Okay, now let's extend that argument out from the engineering sphere.

Using the same logic, the following attitudes should be accepted: 1. physically disabled people are inherently less suited to being mobile, so we shouldn't put in effort to allow them to be as mobile as non-disabled people 2. Men are inherently less suited for child care, so we shouldn't put in effort to help them be as good at child care as women

I wouldn't be surprised if some of you endorsed the attitudes I've just presented, but that would make you immoral by modern standards, so you could then assume that you're being immoral on the gender diversity issue.

This whole thing comes down to a fundamental lack of empathy. If you're not going to have empathy for women in tech, there's no reason that anyone should have empathy for you in areas that you're not suited to. So, if you accept one, accept the consequences of the other.

2 comments

>women are inherently less capable of being good engineers

The article doesn't say that at all. It just says that on average women have certain traits that mean they are less likely on average to want to go into an engineering job.

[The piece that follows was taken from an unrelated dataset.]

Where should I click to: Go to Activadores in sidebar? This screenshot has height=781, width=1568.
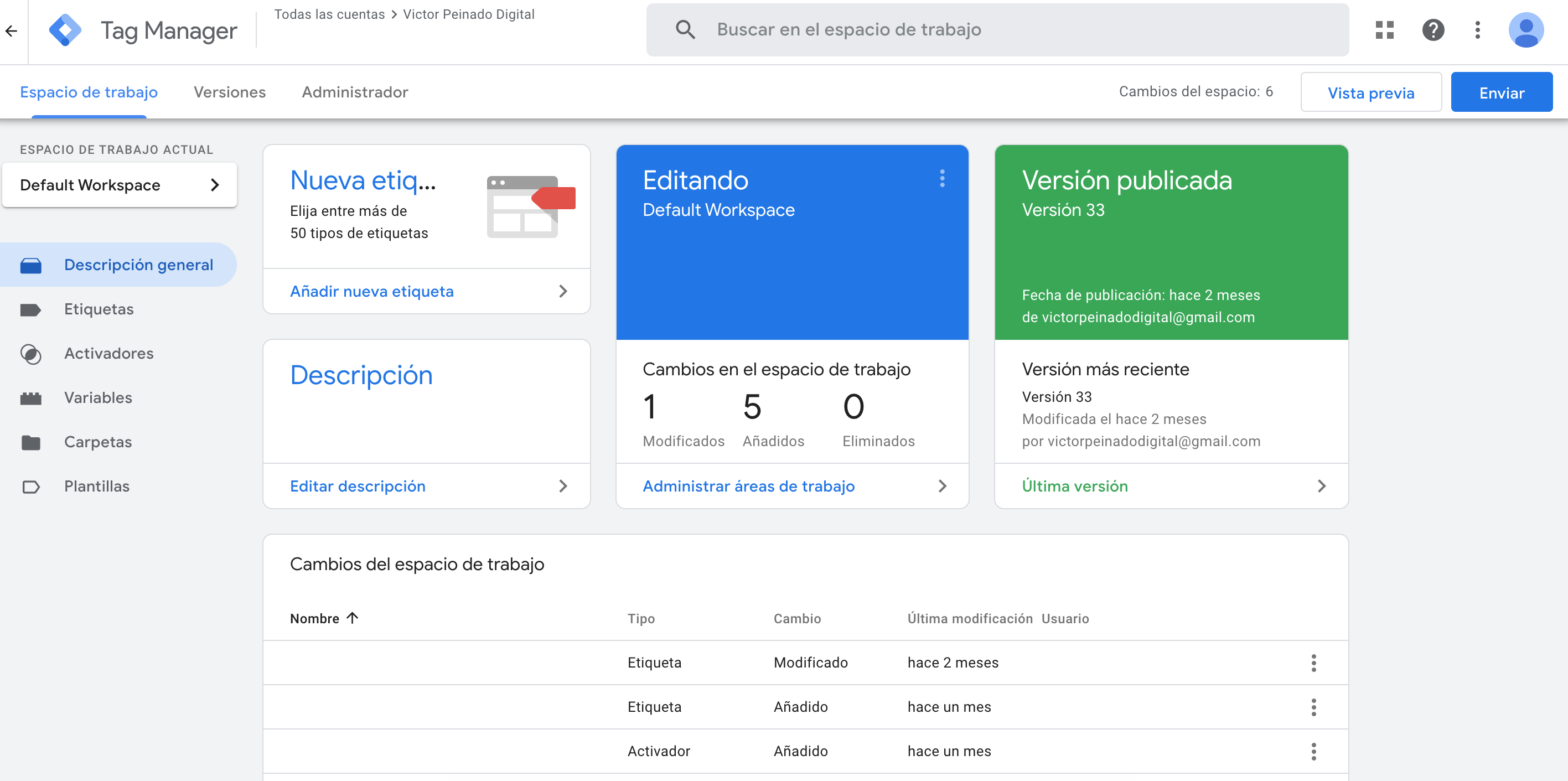pyautogui.click(x=108, y=354)
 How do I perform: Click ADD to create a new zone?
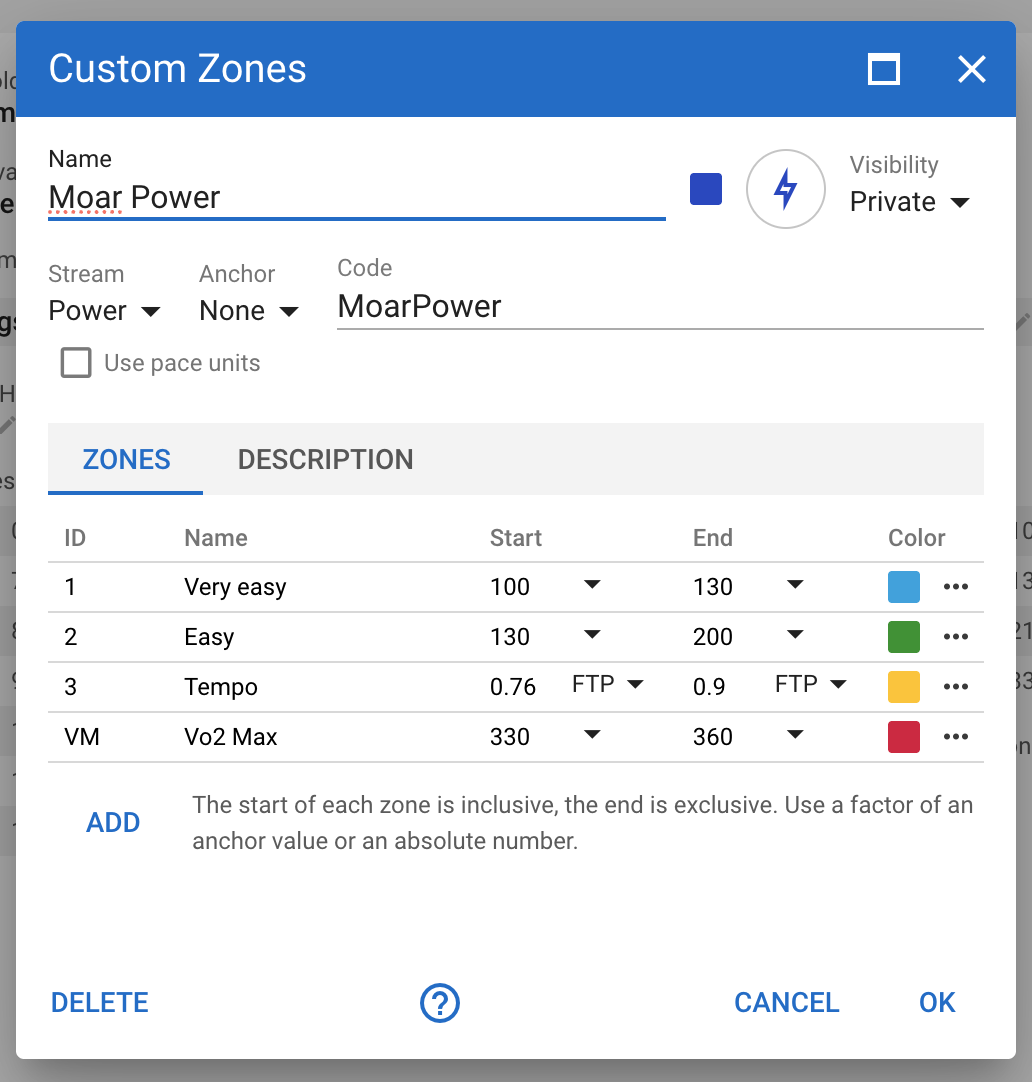pos(113,822)
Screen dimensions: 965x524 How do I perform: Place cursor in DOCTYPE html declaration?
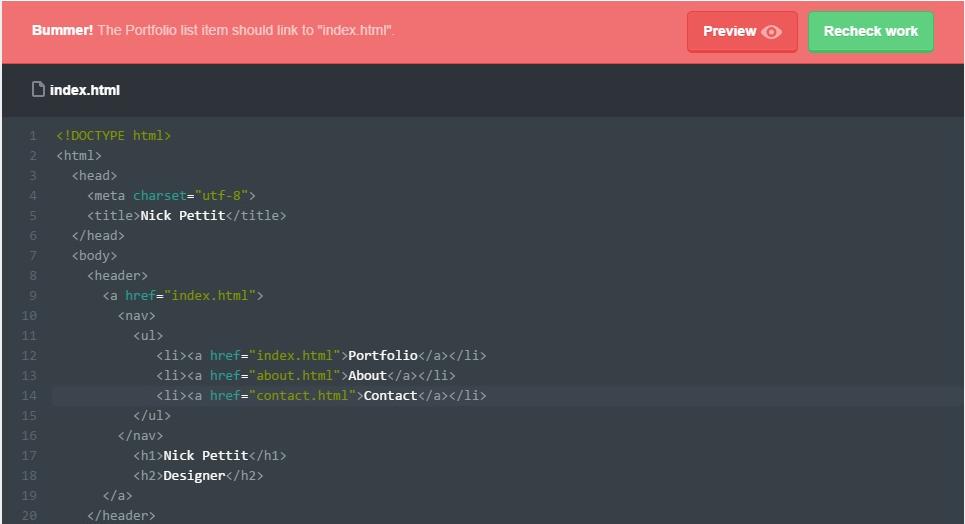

>Men are inherently less suited for child care, so we shouldn't put in effort to help them be as good at child care as women

But men are inherently less likely to want to go into child care, for obvious reasons. However nobody is saying that they shouldn't be allowed to do so.

I think the main problem with the memo is this line:

"Programs, mentoring, and classes only for people with a certain gender or race"

I don't see any problem with those programmes myself, and I think he would have gotten more empathy and less hostility if he hadn't advocated removing those programmes to help women.

>women are inherently less capable of being good engineers

The memo never argued that, no one defending it argues that. I urge you to read the original document.